Although my past few posts have all been Bordeaux-centric, that is not the norm. For someone who spends much of their day job drafting offers for the grandest wines of Bordeaux, I’ve written relatively little about the region.

It’s the region that got me hooked on wine. I was interested in wine already, but a taste of 1989 Ch. Margaux made me realise how disarming, complex and enchanting it could be. A taste of 1989 Ch. Haut-Brion made me realise it could be life-changing.

Yet, while I’ve always loved the wines, I’m guilty of neglecting them – both in the glass and in the written word.

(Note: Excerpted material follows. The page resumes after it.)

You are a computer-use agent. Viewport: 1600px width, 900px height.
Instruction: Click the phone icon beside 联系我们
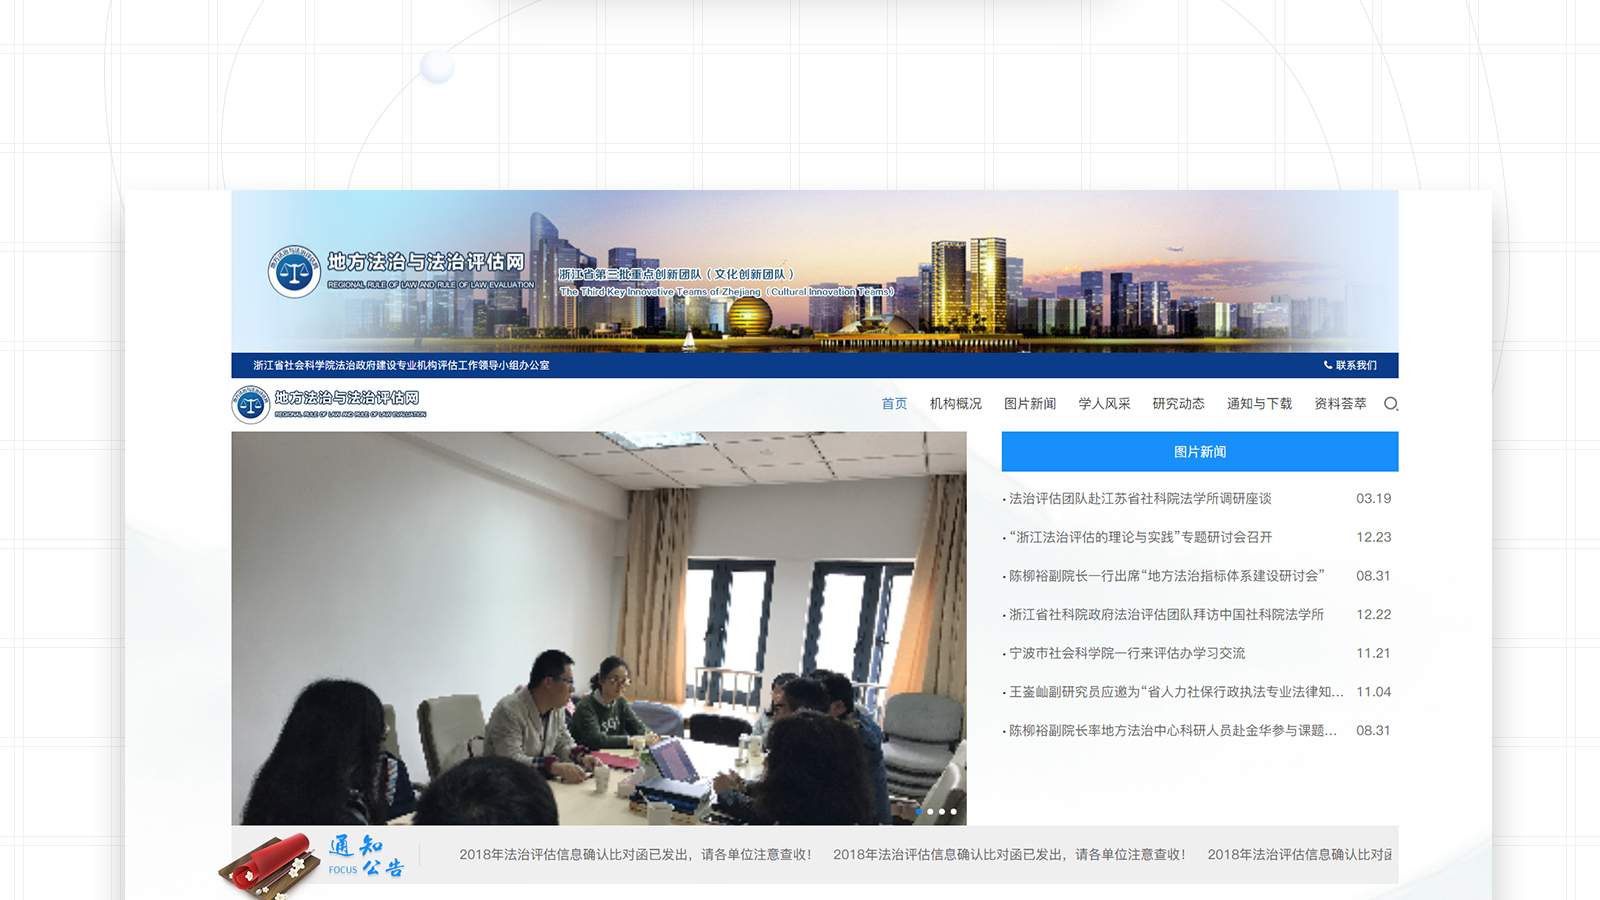pyautogui.click(x=1328, y=365)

I’ve found it all too easy to consider the region a little anonymous, lacking in the stories, personalities and evolution that makes me tick. Of course, that’s entirely unfair, and based merely on the fact that I haven’t had the chance to explore the region as much as I’d like. This year was the first time that I was immersed in en primeur fully – even if from afar. Since April, I’ve spoken to many of Bordeaux’s most talented and famous winemakers, and there have been stories aplenty.

Two articles have emerged and made their way into (digital) print in recent weeks. The first was a conversation with Jean Garandeau of Ch. Latour, delving into why the star estate seems to avoid the limelight (and talking about its undeniably world-class wines, even to me).

Most recently, I dove headfirst into the scandal of St Emilion’s classification system. I could have written a lot more (and that says a lot, given you’ll find 2,500 words or so here), but it was fascinating, and I can’t wait to follow the story as it unfolds – both with the 2022 classification, and the results of the ongoing court case.